これは見る人にも悪影響を及ぼすけど、投稿する人自身にも良い影響は与えません。いいところばかり見せていると自分自身が空虚になってもいくはずだから。
SNSで劣等感を感じない3つの方法
「うつ病」までいかないとしても「劣等感」を感じることは良くはない。
それらは自分の「自信」にも影響を与えてしまうからです。「自信」は独立起業している人にはとても重要な要素です。ここに悪影響を及ぼすのは本当に良くないので、次の3つが重要です。

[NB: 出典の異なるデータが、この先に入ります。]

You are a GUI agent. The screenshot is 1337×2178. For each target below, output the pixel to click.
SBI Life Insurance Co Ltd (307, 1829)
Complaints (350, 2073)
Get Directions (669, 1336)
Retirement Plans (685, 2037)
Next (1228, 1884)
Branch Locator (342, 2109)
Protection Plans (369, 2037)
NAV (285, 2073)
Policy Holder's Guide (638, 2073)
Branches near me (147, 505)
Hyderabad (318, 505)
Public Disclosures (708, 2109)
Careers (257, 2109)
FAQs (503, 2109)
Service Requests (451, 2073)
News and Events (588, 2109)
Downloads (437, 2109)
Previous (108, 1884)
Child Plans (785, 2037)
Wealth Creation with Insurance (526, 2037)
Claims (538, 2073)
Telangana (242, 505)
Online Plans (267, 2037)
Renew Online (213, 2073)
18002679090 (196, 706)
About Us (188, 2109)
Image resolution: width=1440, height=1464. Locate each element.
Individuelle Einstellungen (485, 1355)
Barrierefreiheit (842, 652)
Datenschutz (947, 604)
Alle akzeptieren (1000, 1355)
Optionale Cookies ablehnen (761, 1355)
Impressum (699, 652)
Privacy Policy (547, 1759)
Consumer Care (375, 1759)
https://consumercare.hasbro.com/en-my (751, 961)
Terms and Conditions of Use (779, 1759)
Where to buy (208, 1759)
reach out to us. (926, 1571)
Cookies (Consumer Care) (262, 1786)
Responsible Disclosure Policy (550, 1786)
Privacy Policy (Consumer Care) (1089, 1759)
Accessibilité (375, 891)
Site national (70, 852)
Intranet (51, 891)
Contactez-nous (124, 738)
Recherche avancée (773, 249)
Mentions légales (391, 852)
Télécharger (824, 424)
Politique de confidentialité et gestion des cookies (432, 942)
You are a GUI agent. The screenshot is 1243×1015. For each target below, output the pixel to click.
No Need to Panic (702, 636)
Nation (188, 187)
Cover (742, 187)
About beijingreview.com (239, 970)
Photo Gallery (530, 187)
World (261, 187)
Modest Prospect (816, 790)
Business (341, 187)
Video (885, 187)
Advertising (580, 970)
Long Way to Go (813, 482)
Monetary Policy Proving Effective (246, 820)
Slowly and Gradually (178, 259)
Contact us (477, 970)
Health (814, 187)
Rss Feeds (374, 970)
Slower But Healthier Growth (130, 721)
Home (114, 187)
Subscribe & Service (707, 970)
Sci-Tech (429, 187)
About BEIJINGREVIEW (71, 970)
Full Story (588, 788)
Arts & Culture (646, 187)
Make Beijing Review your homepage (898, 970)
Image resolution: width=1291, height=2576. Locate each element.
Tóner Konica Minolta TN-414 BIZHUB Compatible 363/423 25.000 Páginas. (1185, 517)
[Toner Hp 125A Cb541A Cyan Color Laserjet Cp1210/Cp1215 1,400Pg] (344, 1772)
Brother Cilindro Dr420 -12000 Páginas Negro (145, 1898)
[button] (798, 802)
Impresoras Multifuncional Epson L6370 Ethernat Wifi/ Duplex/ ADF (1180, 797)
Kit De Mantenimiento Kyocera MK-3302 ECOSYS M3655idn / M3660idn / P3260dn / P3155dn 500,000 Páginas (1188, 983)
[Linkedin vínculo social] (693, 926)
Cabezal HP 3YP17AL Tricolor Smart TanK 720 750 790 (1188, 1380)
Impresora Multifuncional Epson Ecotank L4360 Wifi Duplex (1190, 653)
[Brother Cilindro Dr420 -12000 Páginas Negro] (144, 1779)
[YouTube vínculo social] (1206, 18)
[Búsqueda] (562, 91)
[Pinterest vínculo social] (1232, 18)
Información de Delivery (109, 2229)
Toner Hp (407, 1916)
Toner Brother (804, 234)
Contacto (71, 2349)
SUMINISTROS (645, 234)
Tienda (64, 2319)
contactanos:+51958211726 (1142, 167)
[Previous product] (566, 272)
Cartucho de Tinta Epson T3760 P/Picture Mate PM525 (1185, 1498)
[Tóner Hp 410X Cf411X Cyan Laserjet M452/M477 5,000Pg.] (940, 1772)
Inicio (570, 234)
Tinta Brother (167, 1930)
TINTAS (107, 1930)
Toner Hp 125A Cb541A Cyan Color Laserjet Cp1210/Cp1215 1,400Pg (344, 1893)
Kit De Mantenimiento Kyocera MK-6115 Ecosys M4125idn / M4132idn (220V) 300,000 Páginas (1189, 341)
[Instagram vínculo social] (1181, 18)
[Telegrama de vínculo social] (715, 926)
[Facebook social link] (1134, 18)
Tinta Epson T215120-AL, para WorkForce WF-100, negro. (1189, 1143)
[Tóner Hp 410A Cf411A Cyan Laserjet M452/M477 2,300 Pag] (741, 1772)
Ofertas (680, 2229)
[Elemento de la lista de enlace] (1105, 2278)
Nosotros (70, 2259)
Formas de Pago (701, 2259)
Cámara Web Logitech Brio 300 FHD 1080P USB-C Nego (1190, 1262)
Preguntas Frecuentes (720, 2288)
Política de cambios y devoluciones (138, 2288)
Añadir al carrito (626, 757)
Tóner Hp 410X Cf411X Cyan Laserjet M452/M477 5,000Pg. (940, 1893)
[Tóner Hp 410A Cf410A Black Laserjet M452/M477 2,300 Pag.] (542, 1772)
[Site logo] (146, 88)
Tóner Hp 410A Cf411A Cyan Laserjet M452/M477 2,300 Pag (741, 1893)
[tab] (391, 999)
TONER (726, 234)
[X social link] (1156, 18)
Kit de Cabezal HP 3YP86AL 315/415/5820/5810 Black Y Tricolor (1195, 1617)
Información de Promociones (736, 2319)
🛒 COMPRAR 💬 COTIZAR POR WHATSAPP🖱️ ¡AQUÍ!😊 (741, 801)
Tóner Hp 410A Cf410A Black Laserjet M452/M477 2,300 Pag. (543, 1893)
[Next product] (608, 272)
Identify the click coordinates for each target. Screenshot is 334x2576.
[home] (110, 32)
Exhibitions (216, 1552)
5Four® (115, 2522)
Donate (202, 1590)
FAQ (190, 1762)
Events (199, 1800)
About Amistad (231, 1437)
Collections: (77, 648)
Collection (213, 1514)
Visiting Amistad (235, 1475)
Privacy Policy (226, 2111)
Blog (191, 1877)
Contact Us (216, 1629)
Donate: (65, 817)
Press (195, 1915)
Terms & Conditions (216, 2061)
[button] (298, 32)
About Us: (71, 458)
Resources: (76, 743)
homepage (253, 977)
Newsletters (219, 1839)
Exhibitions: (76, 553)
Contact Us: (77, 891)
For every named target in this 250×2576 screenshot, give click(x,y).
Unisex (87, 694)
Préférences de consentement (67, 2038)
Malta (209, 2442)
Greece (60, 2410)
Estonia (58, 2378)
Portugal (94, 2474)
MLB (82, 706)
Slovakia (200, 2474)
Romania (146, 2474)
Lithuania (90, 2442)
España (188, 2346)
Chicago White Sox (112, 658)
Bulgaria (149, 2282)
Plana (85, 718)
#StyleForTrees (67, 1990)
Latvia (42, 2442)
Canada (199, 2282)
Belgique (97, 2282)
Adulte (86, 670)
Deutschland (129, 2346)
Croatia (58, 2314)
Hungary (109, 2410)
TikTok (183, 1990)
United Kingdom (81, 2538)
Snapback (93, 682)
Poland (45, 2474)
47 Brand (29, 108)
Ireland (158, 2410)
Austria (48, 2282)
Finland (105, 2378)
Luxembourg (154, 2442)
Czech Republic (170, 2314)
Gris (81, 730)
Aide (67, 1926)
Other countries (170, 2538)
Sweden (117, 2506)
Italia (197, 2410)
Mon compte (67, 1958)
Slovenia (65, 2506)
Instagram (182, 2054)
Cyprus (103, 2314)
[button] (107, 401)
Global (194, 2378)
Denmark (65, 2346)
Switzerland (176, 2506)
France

- SNSは「イイトコロ」ばかりが反映されている世界だと考える。
- SNSから時々離れる(時間を決めて使う)。
- 自分の投稿でカッコつけすぎない(バランスをとるために「いいねが0件になることに挑戦してみよう」と、どれだけ自分のカッコ悪いところを見せられるか、頑張ったりしてみる。本当の意味で人の反応が気にならなくなります)
独立起業している人であれば、SNSは重要でやめることはできないので、人の話は「イイトコロ」だけ投稿されたものだと考え、時々、離れることですね。冒頭の彼のように、かなり強靭な人だって、まいってしまう。甘くは見ずに、うまく付き合っていくことです。